Que ce soit exprimé verbalement ou par écrit, le fait
suivant est ressenti comme immuable : l'état de clandestin n'est
pas aisé, ni agréable ; c'est une contrainte, une "nécessité
historique" jamais un plaisir. Une vie morne, usante pour les nerfs qui
devient de plus en plus pénible au fur et à mesure de sa
durée. Enfin, le choix d'en sortir n'est pas libre. C'est une roue
dentée qui ne tourne que dans un seul sens.

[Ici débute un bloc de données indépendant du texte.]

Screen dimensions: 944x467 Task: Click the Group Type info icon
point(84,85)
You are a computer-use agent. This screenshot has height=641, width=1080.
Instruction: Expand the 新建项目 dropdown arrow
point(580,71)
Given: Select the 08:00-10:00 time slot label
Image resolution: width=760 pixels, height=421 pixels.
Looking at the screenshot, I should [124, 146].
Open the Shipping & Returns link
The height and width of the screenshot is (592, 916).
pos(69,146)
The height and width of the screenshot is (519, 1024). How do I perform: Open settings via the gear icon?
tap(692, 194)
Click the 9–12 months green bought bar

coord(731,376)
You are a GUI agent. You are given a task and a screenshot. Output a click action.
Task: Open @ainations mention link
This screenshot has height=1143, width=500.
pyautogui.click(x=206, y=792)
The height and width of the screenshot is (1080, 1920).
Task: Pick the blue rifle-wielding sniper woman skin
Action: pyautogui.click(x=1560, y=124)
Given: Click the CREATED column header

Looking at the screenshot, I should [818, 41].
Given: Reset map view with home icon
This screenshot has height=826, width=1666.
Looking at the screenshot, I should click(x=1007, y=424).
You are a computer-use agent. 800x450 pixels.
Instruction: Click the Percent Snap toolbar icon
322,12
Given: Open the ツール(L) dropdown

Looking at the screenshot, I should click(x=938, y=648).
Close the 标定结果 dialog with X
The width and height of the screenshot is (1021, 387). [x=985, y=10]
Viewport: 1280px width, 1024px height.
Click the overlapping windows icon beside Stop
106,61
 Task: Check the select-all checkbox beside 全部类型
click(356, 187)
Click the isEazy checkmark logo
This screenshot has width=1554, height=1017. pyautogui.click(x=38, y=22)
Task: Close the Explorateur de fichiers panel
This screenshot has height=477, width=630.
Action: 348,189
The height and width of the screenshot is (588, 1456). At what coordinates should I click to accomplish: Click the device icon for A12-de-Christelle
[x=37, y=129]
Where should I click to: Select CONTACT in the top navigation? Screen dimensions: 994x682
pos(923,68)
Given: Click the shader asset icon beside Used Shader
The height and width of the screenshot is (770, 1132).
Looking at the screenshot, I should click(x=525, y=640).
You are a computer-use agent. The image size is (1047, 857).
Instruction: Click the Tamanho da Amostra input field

Le clandestin est souvent un idéaliste, qui trouve un moyen de
pratiquer une forme dévoyée de l'ascèse. Ce n'est
pas un esprit concret : il est rarissime que le clandestin réfléchisse
à l'ordre social post révolutionnaire, ou écrire sur
ce thème.
Le clandestin est un homme de la rupture et de l'exil : son refus de
compromis avec la société existante fait qu'il s'en retranche
radicalement. Forme de régression vers des types sociaux primitifs,
la clandestinité -micro société grégaire vivant
dans un état permanent de menace- offre une ressemblance forte avec
des comportements archaïques, de … tribaux ou claniques. Cette régression
est sans doute la meilleure réponse possible aux situations dans
lesquels les groupes humains à la limite de la plongée dans
l'illégalité se sont mis eux-même.
Dans ce processus, un élément essentiel : l'idéologie.
Il y a en effet une liaison structurelle idéologie/clandestinité.
L'idéologie produite est avant tout à usage interne : elle
a un rôle autojustificatif et autovalorisant. De ce fait, elle nous
apprend beaucoup sur l'organisation et sur ceux qui la composent.